* WHAT YOU SHOULD DO *
Could you rewrite the listing below as a numbered list, leaving out any blank lines?

---------- THE RECORDS ----------

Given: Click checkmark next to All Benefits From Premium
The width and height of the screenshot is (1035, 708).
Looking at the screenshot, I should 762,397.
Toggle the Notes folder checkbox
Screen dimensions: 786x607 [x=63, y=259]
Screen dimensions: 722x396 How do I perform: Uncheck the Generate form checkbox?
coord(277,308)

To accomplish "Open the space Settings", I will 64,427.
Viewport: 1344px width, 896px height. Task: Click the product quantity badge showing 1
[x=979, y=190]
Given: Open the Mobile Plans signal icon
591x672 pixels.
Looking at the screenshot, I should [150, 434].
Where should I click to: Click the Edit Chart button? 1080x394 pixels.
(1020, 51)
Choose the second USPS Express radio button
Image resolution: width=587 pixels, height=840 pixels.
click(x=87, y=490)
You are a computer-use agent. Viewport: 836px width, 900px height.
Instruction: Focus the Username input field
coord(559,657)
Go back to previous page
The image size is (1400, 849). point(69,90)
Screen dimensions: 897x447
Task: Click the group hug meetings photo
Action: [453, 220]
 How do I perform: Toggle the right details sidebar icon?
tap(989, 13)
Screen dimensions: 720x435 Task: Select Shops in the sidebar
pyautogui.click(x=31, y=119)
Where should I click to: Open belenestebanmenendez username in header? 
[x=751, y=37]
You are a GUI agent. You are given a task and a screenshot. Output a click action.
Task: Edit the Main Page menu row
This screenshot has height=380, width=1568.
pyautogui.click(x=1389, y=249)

----------

* RESPONSE *
1. Given: Click checkmark next to All Benefits From Premium
2. The width and height of the screenshot is (1035, 708).
3. Looking at the screenshot, I should 762,397.
4. Toggle the Notes folder checkbox
5. Screen dimensions: 786x607 [x=63, y=259]
6. Screen dimensions: 722x396 How do I perform: Uncheck the Generate form checkbox?
7. coord(277,308)
8. To accomplish "Open the space Settings", I will 64,427.
9. Viewport: 1344px width, 896px height. Task: Click the product quantity badge showing 1
10. [x=979, y=190]
11. Given: Open the Mobile Plans signal icon
12. 591x672 pixels.
13. Looking at the screenshot, I should [150, 434].
14. Where should I click to: Click the Edit Chart button? 1080x394 pixels.
15. (1020, 51)
16. Choose the second USPS Express radio button
17. Image resolution: width=587 pixels, height=840 pixels.
18. click(x=87, y=490)
19. You are a computer-use agent. Viewport: 836px width, 900px height.
20. Instruction: Focus the Username input field
21. coord(559,657)
22. Go back to previous page
23. The image size is (1400, 849). point(69,90)
24. Screen dimensions: 897x447
25. Task: Click the group hug meetings photo
26. Action: [453, 220]
27.  How do I perform: Toggle the right details sidebar icon?
28. tap(989, 13)
29. Screen dimensions: 720x435 Task: Select Shops in the sidebar
30. pyautogui.click(x=31, y=119)
31. Where should I click to: Open belenestebanmenendez username in header? 
32. [x=751, y=37]
33. You are a GUI agent. You are given a task and a screenshot. Output a click action.
34. Task: Edit the Main Page menu row
35. This screenshot has height=380, width=1568.
36. pyautogui.click(x=1389, y=249)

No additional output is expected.